Des découvertes d’une importance écologique capitale

« Ces découvertes ont une grande importance écologique et économique », déclare le professeur Bernhard Schmid de l’Université de Zurich, auteur principal dans l’équipe de rédaction de plus de 60 personnes de la publication actuelle dans Science. Une étude précédente avait déjà établi une corrélation positive entre la biodiversité et le stockage du carbone. « Cependant, cette étude précédente était basée sur une simple comparaison de parcelles forestières naturelles dont la richesse en espèces variait et il était donc impossible de conclure que la plus grande biodiversité était la cause de la plus grande productivité « , dit Schmid. Le professeur Keping Ma de l’Académie chinoise des sciences ajoute : « Mais maintenant nous sommes arrivés à la même conclusion avec une expérience en conditions contrôlées : une forêt avec un grand nombre d’espèces d’arbres est plus productive qu’une monoculture ».

« Une forêt avec un grand nombre d’espèces d’arbres est plus productive qu’une monoculture »

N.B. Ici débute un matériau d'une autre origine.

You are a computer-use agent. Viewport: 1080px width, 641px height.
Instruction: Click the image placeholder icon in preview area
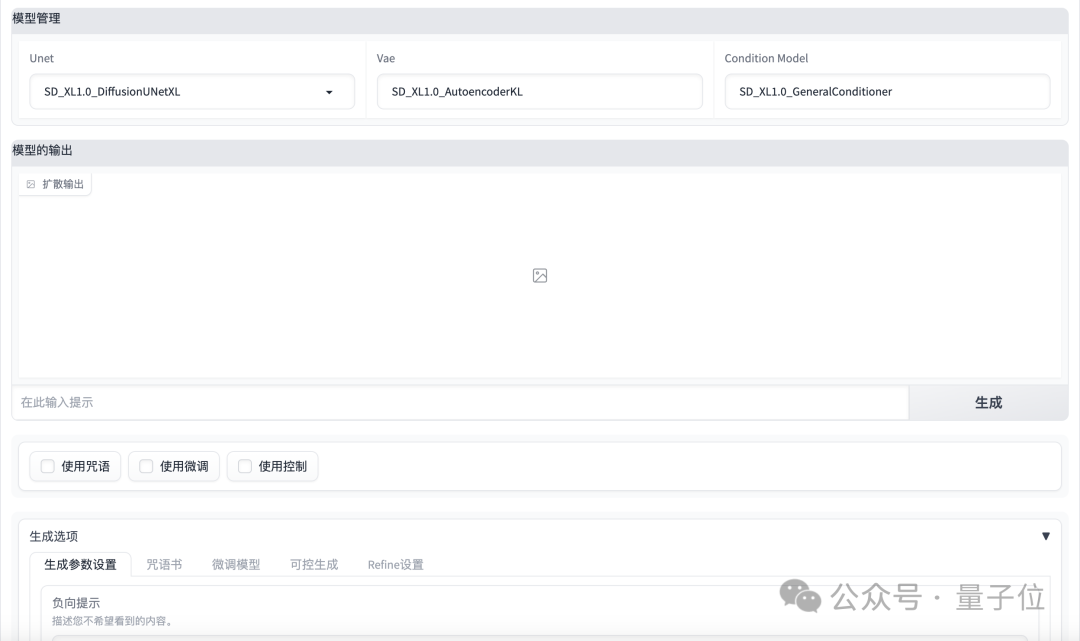(x=539, y=275)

Dans le monde entier, d’importants programmes de reboisement sont prévus dans le but de protéger le climat par la plantation de nouvelles forêts. Rien qu’en Chine, entre 2010 et 2015, 1,5 million d’hectares de nouvelles forêts ont été plantés chaque année, mais principalement avec des monocultures à croissance rapide. « Avec un mélange d’essences indigènes, il est possible d’atteindre une productivité plus élevée, ce qui contribue également à mieux protéger le climat », souligne Helge Bruelheide ; « Les forêts riches en espèces sont également moins sensibles aux maladies et aux événements climatiques extrêmes qui deviennent plus fréquents en raison des changements climatiques. En outre, ils contribuent également à la protection de la biodiversité mondiale menacée. » Le reboisement avec un mélange d’essences différentes est également économiquement rentable, affirment les auteurs de l’étude : si les effets observés dans l’expérience sont extrapolés aux forêts existantes du monde, on peut conclure qu’un déclin de 10% des essences forestières entraînerait des pertes de production de 20 milliards de dollars US par an dans le monde.

Le projet BEF-Chine

Dans le cadre du projet BEF-Chine, des scientifiques étudient l’importance de la biodiversité des arbres et arbustes dans les forêts chinoises. BEF  » signifie  » Biodiversité – Fonctionnement des écosystèmes « , c’est-à-dire la corrélation entre la biodiversité et le fonctionnement des écosystèmes. Le projet BEF-Chine est la première expérience de biodiversité forestière réalisée dans les régions subtropicales exceptionnellement riches en espèces. Dans l’expérience BEF-Chine, plus de 30 hectares de forêt ont été nouvellement plantés en 2009 et 2010 dans une zone montagneuse située à 400 kilomètres à l’ouest de Shanghai. Plus de 500 parcelles ont été plantées avec différentes combinaisons d’essences d’arbres afin de pouvoir les comparer ultérieurement. Chaque parcelle a une superficie de 670 mètres carrés, correspondant à l’unité de surface traditionnelle chinoise’m?’. Cela fait de BEF-Chine la plus grande expérience du genre au monde.